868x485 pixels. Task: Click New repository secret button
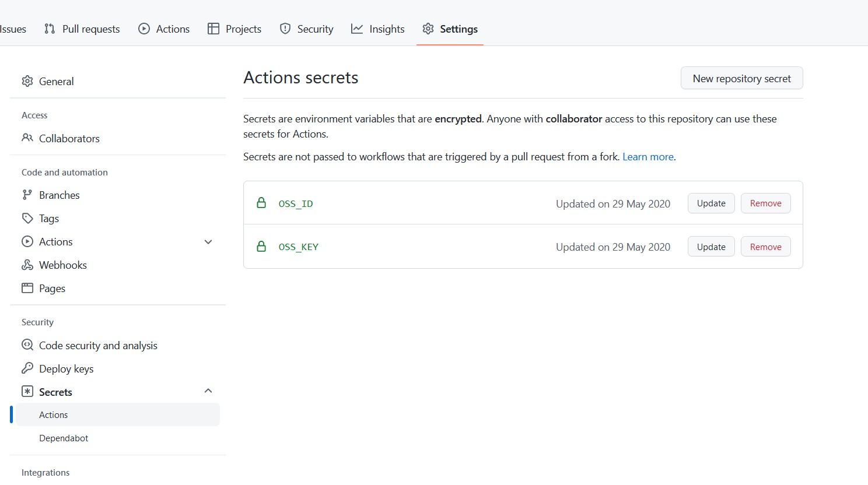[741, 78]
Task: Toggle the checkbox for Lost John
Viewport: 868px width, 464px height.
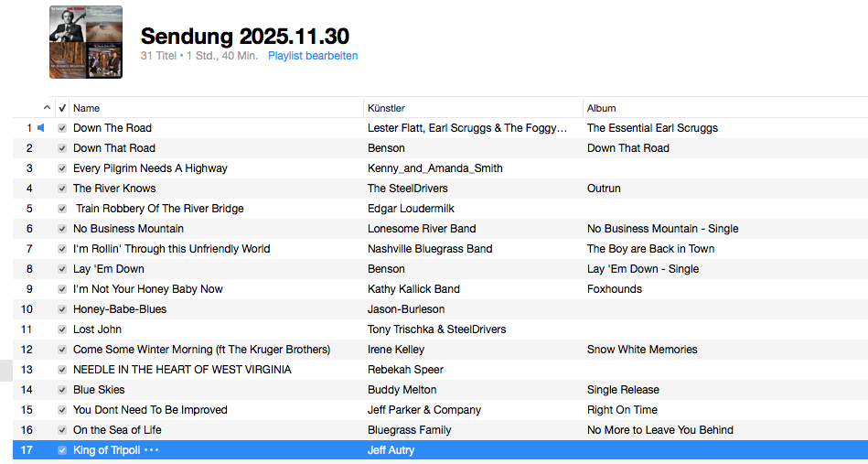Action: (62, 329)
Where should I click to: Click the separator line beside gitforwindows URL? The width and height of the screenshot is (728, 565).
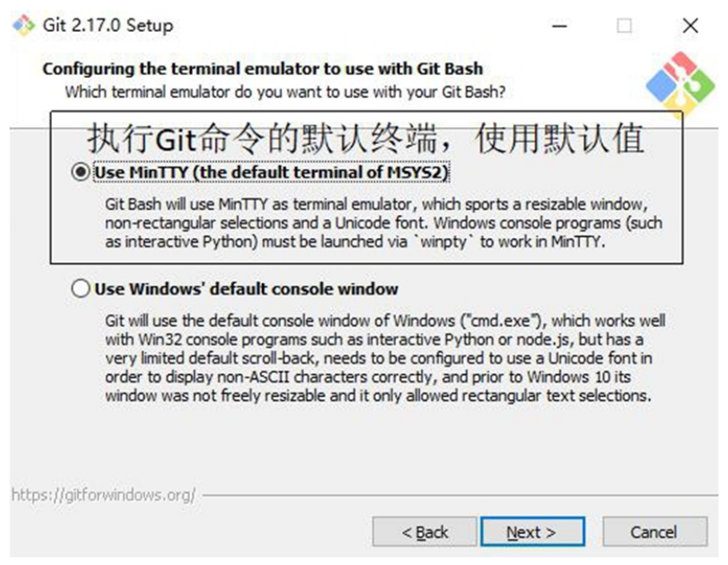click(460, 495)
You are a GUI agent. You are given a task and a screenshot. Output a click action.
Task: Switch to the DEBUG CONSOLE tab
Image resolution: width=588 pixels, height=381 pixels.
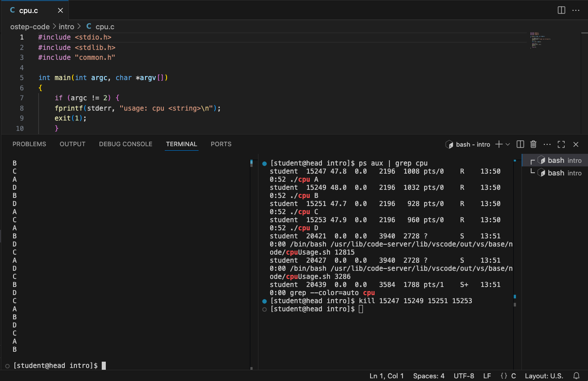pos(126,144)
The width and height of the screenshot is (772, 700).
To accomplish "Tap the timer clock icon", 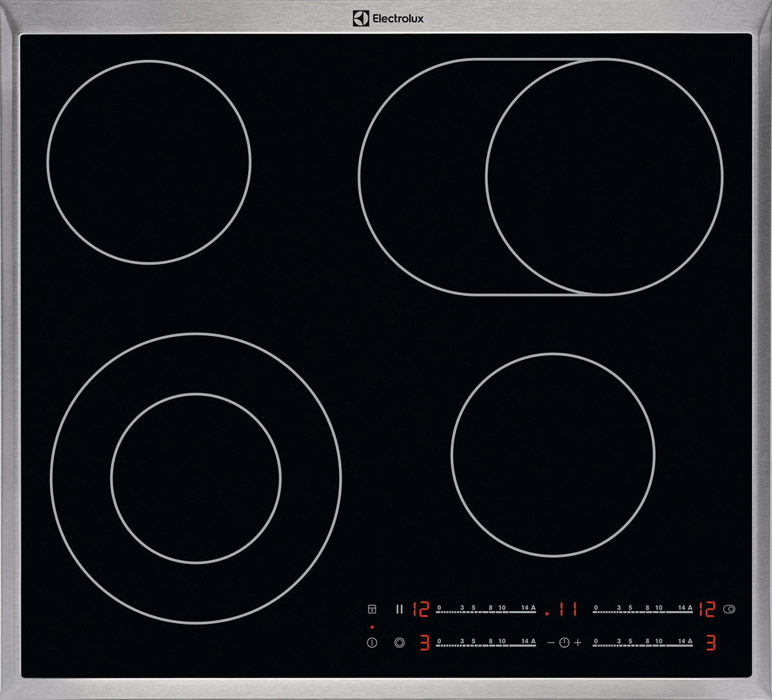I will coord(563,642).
^^^^^^^^^^^^^^^^
YOUR INSTRUCTIONS
With the pictures omitted, copy exactly the lines of the listing above starting at the line containing "You are a GUI" and ending at the line containing "The width and height of the screenshot is (772, 700).", both included.

RESULT BELOW
You are a GUI agent. You are given a task and a screenshot. Output a click action.
Task: Switch to the DEBUG CONSOLE tab
Image resolution: width=588 pixels, height=381 pixels.
pos(126,144)
The width and height of the screenshot is (772, 700).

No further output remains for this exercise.